BEGIN THE RECORDS
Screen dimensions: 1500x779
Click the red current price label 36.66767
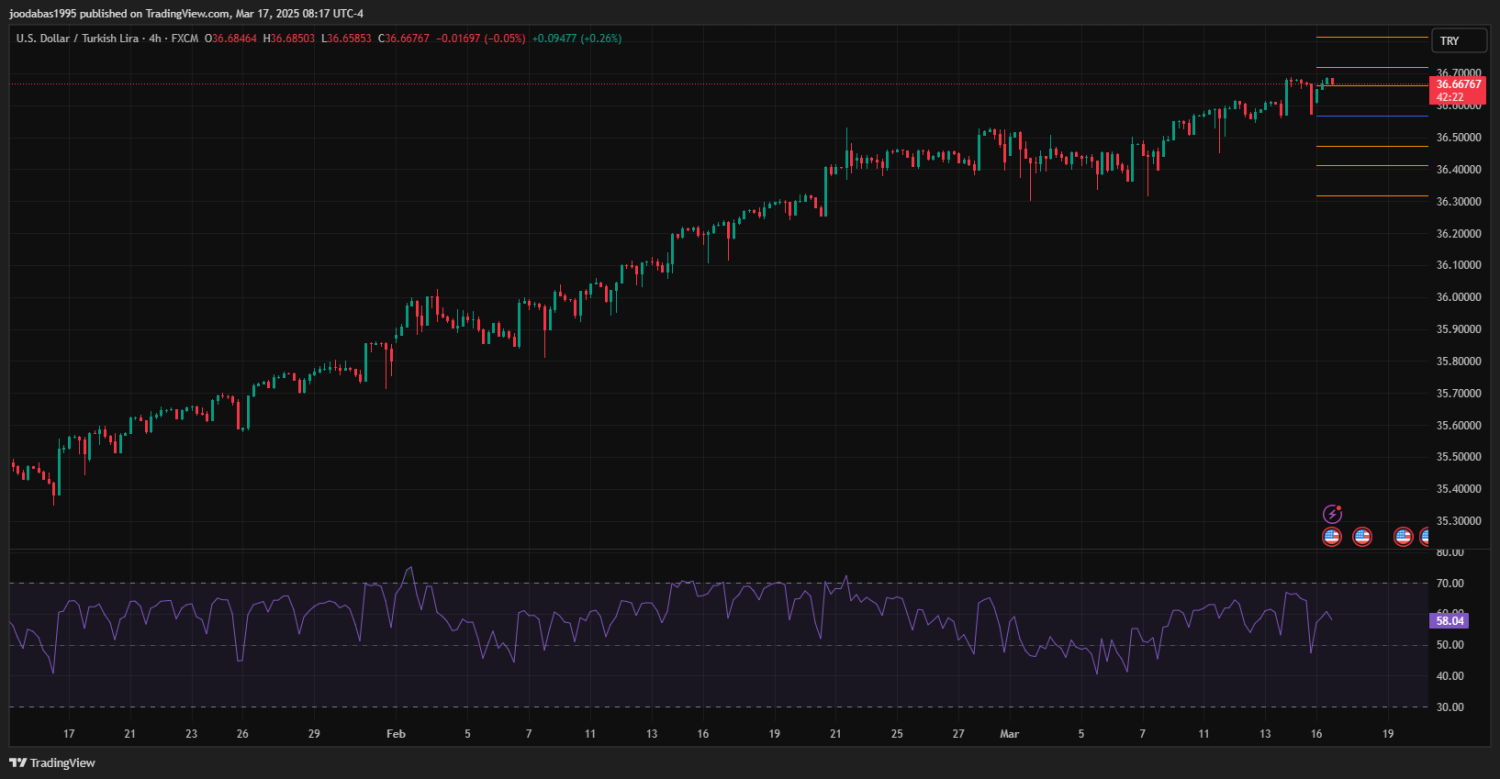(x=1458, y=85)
END THE RECORDS
BEGIN THE RECORDS
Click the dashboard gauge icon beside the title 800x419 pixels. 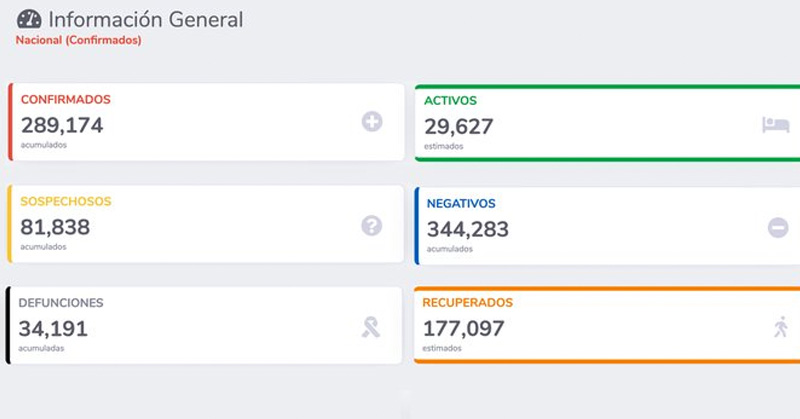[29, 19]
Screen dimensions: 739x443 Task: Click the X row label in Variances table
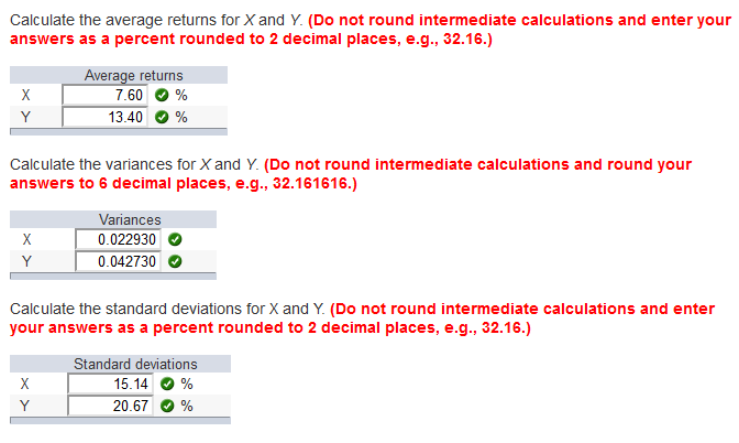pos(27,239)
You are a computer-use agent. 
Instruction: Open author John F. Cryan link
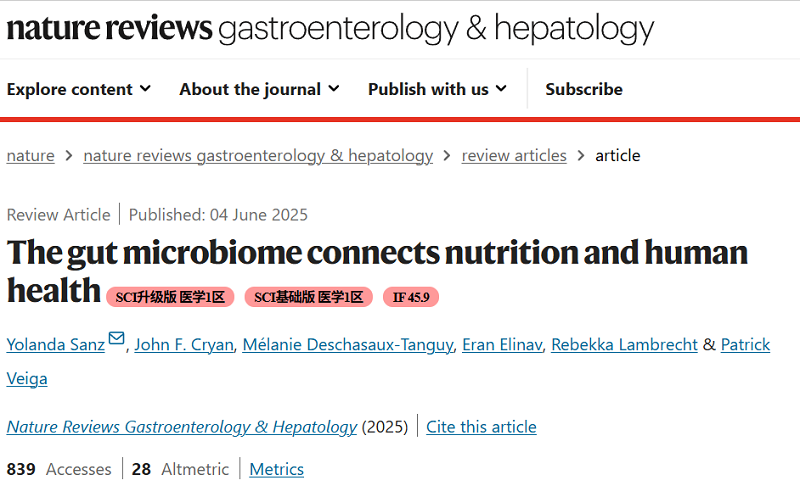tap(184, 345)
END THE RECORDS
BEGIN THE RECORDS
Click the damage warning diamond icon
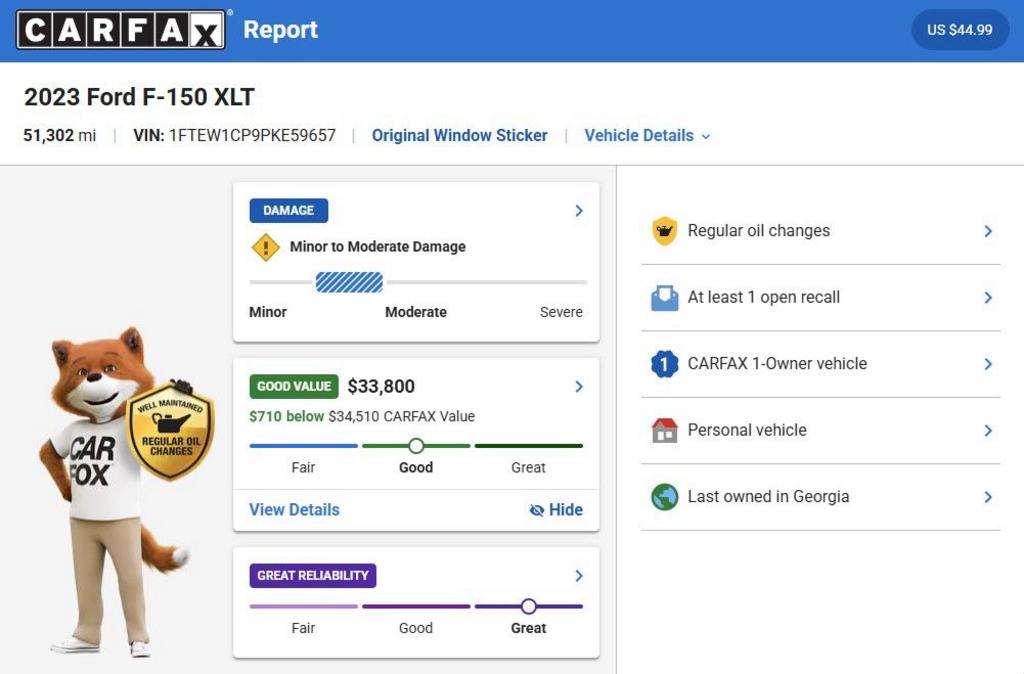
END THE RECORDS
WHAT TO DO: List every line of the data above that contains the string "Screen", treating uppercase and lowercase letters as distinct.

CORRECT RESULT:
Screen dimensions: 1500x779
Screen dimensions: 739x443 Task: Click the X row label in Variances table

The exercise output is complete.